LIU JIANHUA, A Blank Paper, 2009, ceramic, 112.1 x  57.4  x  2.7 cm. Courtesy Pace London. 


Liu Jianhua

Pace London
China UK

Liu Jianhua has always placed an importance on the spiritual and perceptual experiences of the viewer—and nowhere is this more fundamental than in “Between,” his show coinciding with the 18th installment of Asian Art, an annual ten-day event in London showcasing Asian artists and galleries. Four works are on display at Pace London’s upper gallery, where a different work each occupies a single side, creating a curious harmony upon entry. Liu, who has previously participated in numerous major group exhibitions, as well as the 2003 and 2013 Venice Biennale, presents an abstract experience, handing his viewers the reigns to freely explore his installations, and to contemplate anything and everything in between.

The four works presented at Pace are all created with porcelain, a medium with which Liu is now inextricably associated. His affinity and connection with the medium is perhaps unsurprising, given Liu’s 14 years of training, first at a porcelain sculpture studio in Jingdezhen—the town in eastern China that is synonymous with the golden age of Chinese ceramics and the pinnacle of porcelain production—and then at Jingdezhen Pottery & Porcelain College. By embracing a medium so embedded in his culture’s history, Liu is undeniably questioning the relationship that he and indeed any contemporary Chinese artist has with their heritage.

A work from the artist’s “Blank Paper” series (2009–12) is included in the exhibition. The piece itself is meant to look, upon first glance, like a blank sheet of paper. However, viewers soon recognizes, from teh work’s subtly coiling corners, that one must not be so easily led to conclusions from perceived simplicity. The realization that things are not what they seem—the paper is actually a fragile Blanc de Chine sheet—pervades the exhibition space, with a delicate sense of the surreal.

Installation view of Liu Jianhua’s “Between” at Pace London, 2015. Courtesy Pace London. 

Through works like “Blank Paper,” Liu encourages viewers to project their individual ideas onto his pieces and let their own thoughts inform their responses. In his work Fallen Leaves (2012), Liu has transformed 1,500 leaves into individual terracotta-colored porcelain pieces, thereby leaving one to reconsider the meaning of mundane objects, once they have been freed from their purported function. Another piece on display is Traces (2011), which was first presented in his 2011 solo exhibition, “Liu Jianhua: Screaming Walls,” at the Ullens Center for Contemporary Art in Beijing. As part of the work, glistening black porcelain strands drizzle down the white walls of the gallery. The sculptural forms simulate wulouhen (屋漏痕), a type of Chinese calligraphic stroke that likens the trailing of ink to rainwater trickling through the crevices of dilapidated walls.

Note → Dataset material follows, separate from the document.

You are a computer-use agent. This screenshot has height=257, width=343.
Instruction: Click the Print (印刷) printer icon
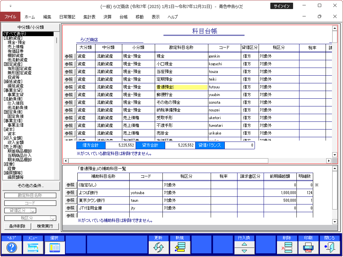(308, 248)
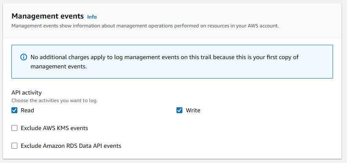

The most pointed exploration between past and present is in an untitled work from 2012: a suite of eight (the number that in itself is auspicious) ceramic disks are mounted on the wall, joined together by an unbroken horizontal line running through them. The exquisite ruyao—a glaze that is described as the color of the sky after it rains—of the ceramic echoes the unparalleled taste and craftsmanship of the Song dynasty, and the continuous horizontal line aptly captures Liu’s ambitious endeavour to create a link from the past to the present. In his statement about the show, Liu clearly conveys his concern with interconnectivity: “The title of the exhibition is meant to express the abstract relationships between the works, the space and the viewers, and between tradition and modernity.” Indeed, “Between” successfully weaves visitors into Liu’s web of creation and allows one to ponder and challenge our own perceptions. Nothing is left out, and everything is in a state of being in between.

LIU JIANHUA, Leaves, 2013, porcelain, dimensions variable. Courtesy Pace London. 

LIU JIANHUAUntitled 2012, 2012, porcelain, dimensions variable. Courtesy Pace London. 

Liu Jianhua’s “Between” is on view at Pace London until December 23, 2015.